Records of locating words and elements
========

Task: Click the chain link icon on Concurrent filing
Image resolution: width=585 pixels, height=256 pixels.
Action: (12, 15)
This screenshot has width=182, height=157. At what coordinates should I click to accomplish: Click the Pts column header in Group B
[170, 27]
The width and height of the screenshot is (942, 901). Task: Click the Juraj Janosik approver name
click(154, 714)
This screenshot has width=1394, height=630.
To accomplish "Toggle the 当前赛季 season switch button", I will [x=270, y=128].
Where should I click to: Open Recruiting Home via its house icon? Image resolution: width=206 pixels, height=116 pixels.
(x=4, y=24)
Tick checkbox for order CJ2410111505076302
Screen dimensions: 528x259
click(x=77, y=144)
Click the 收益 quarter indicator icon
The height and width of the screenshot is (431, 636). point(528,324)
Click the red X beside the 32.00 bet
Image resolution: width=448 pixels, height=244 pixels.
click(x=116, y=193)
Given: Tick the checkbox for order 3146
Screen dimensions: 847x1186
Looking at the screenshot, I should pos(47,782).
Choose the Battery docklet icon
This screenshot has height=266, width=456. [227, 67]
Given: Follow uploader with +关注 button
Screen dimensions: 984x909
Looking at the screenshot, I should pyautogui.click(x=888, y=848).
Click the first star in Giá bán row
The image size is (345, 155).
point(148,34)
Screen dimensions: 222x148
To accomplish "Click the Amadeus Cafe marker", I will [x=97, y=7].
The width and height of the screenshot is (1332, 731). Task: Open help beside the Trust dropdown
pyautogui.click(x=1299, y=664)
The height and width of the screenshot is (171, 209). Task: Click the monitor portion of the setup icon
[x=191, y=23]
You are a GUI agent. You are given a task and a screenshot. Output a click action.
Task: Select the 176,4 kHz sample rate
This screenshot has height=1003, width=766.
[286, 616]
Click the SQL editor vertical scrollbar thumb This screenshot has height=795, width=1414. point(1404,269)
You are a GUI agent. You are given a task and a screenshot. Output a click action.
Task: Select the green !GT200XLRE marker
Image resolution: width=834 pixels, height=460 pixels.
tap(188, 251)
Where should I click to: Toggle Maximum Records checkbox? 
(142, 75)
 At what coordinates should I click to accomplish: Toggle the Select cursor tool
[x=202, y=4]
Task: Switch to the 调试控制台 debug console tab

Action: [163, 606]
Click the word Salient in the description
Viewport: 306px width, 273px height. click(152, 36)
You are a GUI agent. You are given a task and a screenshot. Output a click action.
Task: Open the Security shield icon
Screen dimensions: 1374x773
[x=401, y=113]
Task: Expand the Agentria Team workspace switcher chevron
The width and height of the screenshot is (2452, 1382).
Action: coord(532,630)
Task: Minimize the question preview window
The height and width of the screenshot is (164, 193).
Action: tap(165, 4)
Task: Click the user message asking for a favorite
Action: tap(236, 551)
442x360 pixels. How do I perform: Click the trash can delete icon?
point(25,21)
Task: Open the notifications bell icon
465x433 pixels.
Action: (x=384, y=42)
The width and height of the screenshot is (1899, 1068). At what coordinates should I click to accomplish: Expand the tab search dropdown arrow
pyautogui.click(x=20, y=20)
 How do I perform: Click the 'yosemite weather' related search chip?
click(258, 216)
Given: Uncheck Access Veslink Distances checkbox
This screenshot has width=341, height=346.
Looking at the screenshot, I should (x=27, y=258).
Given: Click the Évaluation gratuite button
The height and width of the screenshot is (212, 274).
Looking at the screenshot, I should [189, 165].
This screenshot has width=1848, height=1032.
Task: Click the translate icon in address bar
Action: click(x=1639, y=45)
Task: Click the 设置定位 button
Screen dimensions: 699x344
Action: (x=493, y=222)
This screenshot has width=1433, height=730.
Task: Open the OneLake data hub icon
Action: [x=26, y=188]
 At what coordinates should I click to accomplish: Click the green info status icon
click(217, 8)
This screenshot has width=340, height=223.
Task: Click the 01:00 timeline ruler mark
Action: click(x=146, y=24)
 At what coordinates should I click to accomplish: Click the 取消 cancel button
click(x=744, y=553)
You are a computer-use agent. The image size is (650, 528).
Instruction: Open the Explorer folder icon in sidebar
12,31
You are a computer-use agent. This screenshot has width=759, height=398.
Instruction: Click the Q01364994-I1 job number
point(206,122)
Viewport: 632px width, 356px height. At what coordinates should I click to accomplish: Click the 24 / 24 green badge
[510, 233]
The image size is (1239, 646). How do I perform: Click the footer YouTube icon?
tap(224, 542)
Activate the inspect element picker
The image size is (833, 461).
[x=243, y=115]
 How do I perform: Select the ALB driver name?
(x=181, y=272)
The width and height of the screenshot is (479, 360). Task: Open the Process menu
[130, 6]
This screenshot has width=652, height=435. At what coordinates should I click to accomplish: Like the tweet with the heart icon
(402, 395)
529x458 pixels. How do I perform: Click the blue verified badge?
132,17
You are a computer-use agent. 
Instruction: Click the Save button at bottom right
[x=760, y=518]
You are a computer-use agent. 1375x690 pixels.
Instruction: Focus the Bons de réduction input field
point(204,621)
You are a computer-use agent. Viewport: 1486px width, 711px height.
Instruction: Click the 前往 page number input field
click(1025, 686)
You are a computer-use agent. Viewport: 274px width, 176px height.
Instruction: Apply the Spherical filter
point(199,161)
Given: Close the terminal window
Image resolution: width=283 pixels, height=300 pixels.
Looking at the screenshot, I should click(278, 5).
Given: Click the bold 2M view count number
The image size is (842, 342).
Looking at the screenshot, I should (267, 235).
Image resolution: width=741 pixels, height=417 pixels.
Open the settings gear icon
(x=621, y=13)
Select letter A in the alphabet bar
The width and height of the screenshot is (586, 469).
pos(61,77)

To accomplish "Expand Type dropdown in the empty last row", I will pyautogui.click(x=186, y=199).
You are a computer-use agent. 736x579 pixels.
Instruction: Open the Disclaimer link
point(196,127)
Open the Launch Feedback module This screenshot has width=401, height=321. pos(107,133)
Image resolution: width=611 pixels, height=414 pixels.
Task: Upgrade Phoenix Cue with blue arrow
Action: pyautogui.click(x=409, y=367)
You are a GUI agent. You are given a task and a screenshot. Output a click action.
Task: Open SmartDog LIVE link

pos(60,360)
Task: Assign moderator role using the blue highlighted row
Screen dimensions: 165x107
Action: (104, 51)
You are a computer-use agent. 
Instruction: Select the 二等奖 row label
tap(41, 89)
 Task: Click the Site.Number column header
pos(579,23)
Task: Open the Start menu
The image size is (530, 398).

========

▶ REQUIREMENT
Pull out each line of the data that contains the string "green".

▶ EXERCISE RESULT
Task: Select the green !GT200XLRE marker
 At what coordinates should I click to accomplish: Click the green info status icon
Viewport: 632px width, 356px height. At what coordinates should I click to accomplish: Click the 24 / 24 green badge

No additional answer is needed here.